(Pixel coordinate grounding records)
%%
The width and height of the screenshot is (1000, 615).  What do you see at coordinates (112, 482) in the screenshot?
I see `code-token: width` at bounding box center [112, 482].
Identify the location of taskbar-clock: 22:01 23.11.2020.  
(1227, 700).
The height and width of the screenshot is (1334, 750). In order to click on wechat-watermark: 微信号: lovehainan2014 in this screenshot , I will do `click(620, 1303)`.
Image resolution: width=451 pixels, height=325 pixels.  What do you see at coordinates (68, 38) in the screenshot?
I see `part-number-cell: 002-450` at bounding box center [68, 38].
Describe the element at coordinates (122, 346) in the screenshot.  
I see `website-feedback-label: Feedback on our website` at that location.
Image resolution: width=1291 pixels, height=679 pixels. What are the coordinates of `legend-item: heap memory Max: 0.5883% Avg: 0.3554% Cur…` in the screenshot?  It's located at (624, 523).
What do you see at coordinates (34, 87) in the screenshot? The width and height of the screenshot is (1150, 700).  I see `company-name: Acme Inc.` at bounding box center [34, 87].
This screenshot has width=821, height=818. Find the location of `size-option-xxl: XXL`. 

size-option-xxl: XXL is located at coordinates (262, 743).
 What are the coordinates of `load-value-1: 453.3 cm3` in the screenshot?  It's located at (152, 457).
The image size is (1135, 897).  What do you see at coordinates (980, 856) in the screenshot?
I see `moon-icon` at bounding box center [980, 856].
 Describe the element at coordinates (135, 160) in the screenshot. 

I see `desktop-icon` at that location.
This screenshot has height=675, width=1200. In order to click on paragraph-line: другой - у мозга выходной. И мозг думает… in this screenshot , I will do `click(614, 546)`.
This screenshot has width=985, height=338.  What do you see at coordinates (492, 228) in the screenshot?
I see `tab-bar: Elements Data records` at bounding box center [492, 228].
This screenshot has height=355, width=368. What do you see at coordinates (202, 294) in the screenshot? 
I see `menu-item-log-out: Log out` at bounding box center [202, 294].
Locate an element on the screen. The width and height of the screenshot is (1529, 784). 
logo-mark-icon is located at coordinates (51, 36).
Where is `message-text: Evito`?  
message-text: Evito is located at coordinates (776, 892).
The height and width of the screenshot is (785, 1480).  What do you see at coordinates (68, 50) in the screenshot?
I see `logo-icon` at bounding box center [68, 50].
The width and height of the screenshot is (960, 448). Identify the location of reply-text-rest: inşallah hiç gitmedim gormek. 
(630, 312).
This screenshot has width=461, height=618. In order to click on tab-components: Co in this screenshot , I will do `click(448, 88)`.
%%
▶ _TASK OBJECTIVE_
Pick out every line in the records above that contains the string "option", and copy each one in full.

▶ _TASK RESULT_
This screenshot has width=821, height=818. Find the location of `size-option-xxl: XXL`. 
size-option-xxl: XXL is located at coordinates (262, 743).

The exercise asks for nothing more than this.